• **題目說明**
以下三項說法是否與所附節選相符?(a) 文中說「我們仨」是很不平凡的一家。(b) 碰到困難時,鍾書總和「我」一同承當。(c) 文中說他們三人與人無爭。每項答「是」或「否」,並逐字引出節選中起決定作用的文字。

• **所附節選**
################
我這一生並不空虛,我活得很充實,也很有意思,因為有我們仨

我這一生並不空虛﹔我活得很充實,也很有意思,因為有我們仨。也可說:我們仨都沒有虛度此生,因為是我們仨。

“我們仨”其實是最平凡不過的。誰家沒有夫妻子女呢?我們這個家,很朴素﹔我們三個人,很單純。我們與世無求,與人無爭,隻求相聚在一起,相守在一起,各自做力所能及的事。碰到困難,鍾書總和我一同承當,困難就不復困難﹔還有個阿瑗相伴相助,不論什麼苦澀艱辛的事,都能變得甜潤。我們稍有一點快樂,也會變得非常快樂。
################
• **資料**
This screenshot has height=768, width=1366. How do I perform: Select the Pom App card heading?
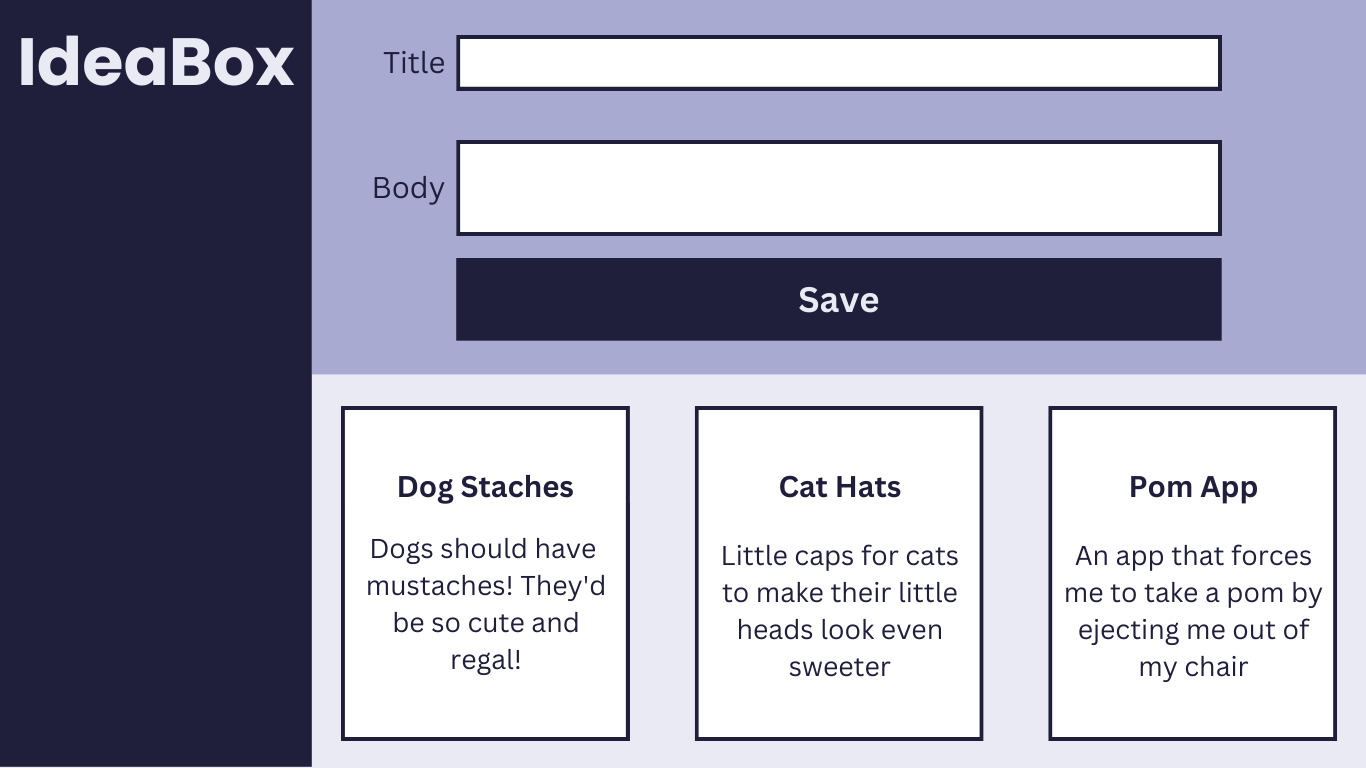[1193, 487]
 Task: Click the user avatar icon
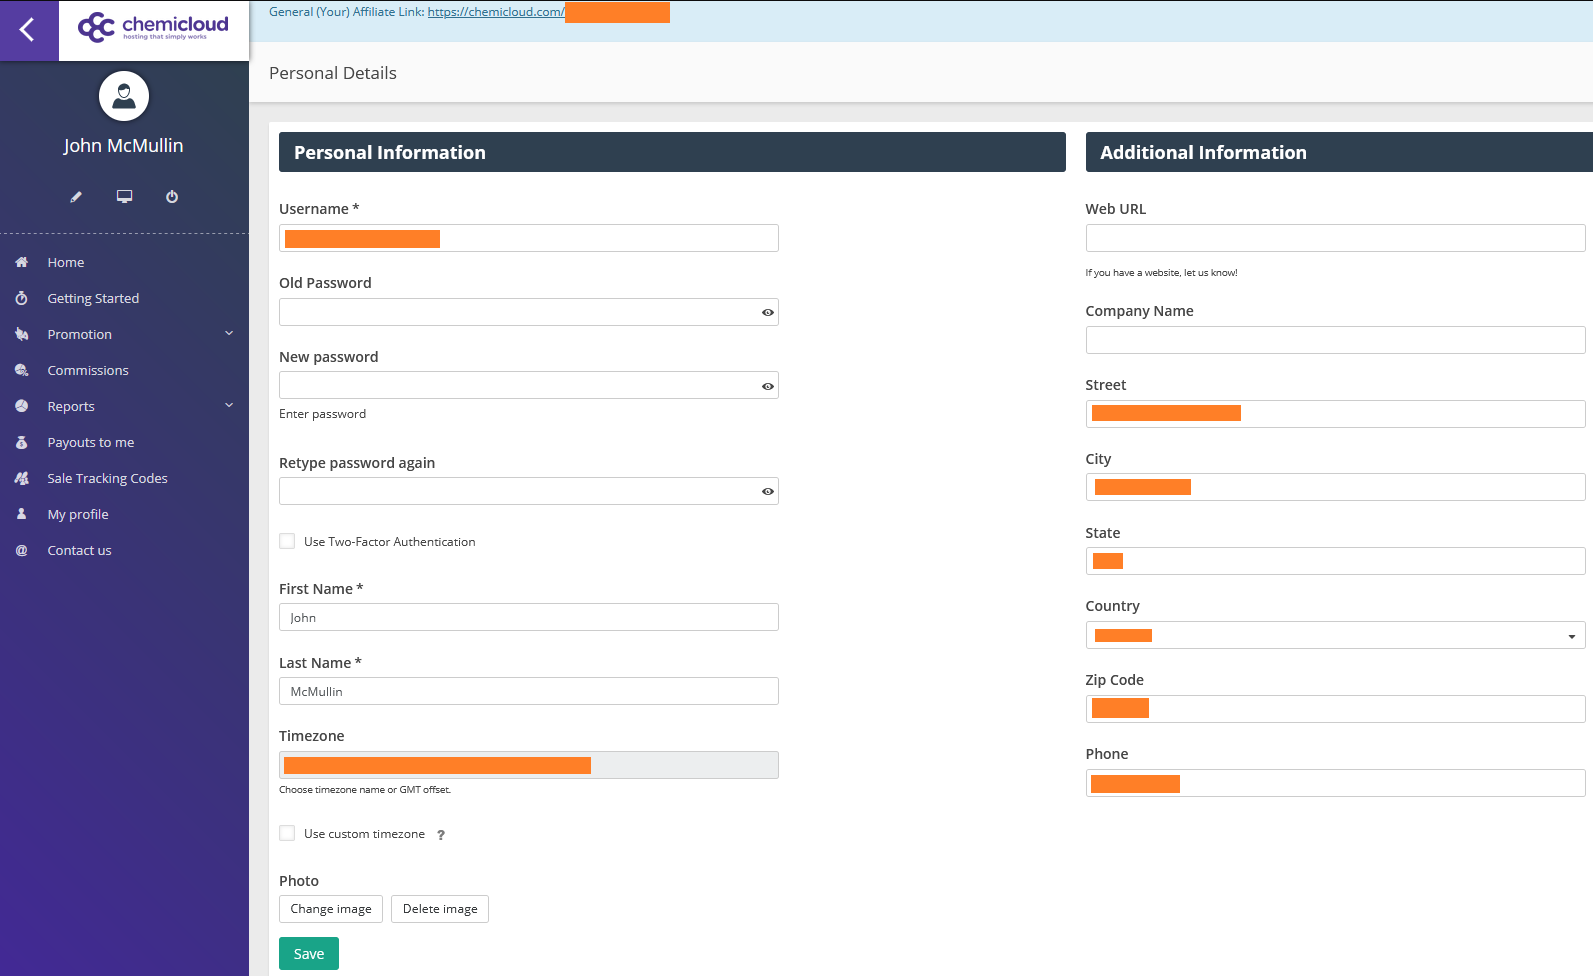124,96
################
• **完整解答**
(a) 否:「“我們仨”其實是最平凡不過的。」
(b) 是:「碰到困難,鍾書總和我一同承當」
(c) 是:「我們與世無求,與人無爭」